Collected data entries:
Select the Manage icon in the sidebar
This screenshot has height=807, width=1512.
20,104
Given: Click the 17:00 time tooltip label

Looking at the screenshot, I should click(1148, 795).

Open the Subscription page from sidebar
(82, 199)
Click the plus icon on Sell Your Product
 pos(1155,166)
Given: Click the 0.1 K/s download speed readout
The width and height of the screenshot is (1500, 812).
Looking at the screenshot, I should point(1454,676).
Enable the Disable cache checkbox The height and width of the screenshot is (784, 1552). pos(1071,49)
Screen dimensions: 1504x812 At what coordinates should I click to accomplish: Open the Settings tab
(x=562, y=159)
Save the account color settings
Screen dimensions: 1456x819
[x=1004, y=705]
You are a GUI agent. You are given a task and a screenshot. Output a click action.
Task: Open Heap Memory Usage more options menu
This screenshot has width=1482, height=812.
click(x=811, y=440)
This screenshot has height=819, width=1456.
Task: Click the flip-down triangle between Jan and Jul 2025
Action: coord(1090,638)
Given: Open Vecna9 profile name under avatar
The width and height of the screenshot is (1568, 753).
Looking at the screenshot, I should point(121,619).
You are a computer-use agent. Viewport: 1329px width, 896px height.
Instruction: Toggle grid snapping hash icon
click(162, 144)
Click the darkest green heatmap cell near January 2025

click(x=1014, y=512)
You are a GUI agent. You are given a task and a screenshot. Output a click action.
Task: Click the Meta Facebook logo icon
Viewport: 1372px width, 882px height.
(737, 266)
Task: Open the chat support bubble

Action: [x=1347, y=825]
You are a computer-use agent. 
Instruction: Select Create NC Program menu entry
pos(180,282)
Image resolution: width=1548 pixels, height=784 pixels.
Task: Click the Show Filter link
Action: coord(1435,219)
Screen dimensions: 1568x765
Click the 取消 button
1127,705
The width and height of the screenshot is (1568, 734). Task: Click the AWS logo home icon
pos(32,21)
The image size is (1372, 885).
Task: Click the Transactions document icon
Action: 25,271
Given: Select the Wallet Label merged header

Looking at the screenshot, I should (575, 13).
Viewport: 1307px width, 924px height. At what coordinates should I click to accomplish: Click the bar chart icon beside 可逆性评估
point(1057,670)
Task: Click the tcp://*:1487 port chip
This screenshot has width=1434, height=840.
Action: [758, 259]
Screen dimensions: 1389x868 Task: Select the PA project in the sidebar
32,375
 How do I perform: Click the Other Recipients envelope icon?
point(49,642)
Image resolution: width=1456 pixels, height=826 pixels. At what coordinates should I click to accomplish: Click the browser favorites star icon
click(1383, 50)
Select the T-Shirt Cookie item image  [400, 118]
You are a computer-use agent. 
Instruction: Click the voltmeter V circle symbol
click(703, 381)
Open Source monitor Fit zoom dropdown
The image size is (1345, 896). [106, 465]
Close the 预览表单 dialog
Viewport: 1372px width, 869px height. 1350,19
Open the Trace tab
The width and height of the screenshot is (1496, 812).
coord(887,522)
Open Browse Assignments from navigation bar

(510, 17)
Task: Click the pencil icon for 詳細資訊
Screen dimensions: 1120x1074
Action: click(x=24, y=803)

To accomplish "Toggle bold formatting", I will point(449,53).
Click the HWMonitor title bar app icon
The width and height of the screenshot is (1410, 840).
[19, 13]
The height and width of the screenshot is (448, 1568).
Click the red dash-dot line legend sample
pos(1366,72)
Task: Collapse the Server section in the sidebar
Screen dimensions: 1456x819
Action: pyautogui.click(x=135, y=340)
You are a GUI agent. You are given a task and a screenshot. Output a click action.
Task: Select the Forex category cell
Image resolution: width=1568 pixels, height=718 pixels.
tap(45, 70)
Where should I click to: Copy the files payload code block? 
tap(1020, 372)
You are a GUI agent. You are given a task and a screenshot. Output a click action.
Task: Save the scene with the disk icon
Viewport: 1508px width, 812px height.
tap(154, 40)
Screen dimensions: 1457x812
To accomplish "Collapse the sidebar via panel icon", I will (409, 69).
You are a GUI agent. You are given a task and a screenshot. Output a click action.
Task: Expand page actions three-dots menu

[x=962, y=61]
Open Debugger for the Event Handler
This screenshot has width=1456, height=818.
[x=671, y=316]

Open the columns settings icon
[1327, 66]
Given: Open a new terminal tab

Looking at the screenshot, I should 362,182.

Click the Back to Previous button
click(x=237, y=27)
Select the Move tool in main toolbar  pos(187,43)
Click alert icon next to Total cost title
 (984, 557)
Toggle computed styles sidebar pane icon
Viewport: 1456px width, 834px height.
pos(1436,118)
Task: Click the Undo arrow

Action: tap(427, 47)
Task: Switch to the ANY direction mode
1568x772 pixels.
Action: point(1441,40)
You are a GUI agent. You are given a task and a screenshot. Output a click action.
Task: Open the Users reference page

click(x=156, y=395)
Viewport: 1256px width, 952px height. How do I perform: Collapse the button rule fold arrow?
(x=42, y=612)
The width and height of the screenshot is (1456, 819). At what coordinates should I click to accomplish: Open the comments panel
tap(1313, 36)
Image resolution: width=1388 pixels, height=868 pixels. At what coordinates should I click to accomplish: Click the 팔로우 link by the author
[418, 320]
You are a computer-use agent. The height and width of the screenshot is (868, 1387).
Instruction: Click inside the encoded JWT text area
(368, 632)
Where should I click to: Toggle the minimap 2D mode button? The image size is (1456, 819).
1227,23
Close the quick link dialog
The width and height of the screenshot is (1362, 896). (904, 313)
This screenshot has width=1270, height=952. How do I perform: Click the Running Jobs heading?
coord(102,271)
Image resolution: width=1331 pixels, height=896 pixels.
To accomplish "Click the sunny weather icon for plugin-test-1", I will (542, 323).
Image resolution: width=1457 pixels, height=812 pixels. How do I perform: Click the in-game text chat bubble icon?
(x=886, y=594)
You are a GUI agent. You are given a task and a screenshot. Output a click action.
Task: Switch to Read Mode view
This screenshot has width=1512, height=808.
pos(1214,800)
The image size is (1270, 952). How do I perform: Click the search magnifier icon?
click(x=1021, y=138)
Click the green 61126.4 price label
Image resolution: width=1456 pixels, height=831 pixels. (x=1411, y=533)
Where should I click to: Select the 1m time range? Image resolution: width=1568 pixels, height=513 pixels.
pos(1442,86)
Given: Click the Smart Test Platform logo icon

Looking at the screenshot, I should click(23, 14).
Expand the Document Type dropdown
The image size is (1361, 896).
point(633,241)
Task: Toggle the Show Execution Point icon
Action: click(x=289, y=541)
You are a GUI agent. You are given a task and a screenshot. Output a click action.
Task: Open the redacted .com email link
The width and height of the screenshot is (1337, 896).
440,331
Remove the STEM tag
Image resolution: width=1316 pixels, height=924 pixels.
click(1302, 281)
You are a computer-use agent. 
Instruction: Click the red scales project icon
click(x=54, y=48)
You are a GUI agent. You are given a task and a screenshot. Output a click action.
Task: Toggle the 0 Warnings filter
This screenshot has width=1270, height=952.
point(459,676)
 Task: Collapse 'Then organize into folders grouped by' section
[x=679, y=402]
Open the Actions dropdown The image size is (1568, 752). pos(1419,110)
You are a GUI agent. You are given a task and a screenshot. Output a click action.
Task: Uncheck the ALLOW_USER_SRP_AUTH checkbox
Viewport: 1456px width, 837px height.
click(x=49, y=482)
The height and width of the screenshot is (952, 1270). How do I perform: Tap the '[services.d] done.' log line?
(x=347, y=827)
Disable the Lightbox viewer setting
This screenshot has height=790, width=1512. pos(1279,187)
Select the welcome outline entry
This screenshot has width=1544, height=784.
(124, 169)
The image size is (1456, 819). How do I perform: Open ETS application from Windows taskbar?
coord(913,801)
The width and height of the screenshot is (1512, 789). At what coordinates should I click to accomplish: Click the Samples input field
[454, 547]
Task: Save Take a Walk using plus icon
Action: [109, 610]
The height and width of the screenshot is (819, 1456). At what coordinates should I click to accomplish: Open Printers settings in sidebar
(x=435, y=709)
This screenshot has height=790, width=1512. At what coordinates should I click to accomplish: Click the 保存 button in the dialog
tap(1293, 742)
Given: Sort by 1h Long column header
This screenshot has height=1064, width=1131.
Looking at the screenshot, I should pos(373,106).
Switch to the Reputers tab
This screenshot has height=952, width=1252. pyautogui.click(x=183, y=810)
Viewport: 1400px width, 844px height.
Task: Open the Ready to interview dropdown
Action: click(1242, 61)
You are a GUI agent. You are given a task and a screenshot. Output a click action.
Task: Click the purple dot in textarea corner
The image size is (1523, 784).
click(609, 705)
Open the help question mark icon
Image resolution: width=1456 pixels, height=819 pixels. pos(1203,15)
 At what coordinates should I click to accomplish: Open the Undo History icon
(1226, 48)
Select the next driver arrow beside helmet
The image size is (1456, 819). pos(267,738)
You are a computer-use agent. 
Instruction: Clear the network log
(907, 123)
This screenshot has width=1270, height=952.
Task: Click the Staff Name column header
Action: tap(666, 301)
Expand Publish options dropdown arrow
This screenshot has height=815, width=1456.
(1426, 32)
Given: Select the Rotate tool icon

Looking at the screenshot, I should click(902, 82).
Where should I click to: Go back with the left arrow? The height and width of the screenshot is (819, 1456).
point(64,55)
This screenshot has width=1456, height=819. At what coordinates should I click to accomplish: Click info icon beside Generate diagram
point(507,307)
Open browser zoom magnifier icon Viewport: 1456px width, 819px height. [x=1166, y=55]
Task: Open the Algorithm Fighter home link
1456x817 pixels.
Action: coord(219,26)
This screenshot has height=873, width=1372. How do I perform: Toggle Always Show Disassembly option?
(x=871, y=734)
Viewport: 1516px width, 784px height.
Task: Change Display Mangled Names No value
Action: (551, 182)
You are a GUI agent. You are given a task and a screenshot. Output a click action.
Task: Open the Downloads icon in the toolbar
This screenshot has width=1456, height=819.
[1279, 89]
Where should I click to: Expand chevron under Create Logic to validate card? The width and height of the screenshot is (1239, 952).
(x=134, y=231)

== TASK STATEMENT ==
Return each line from the entries above that includes "checkbox".

== EXERCISE OUTPUT ==
Enable the Disable cache checkbox The height and width of the screenshot is (784, 1552). pos(1071,49)
Task: Uncheck the ALLOW_USER_SRP_AUTH checkbox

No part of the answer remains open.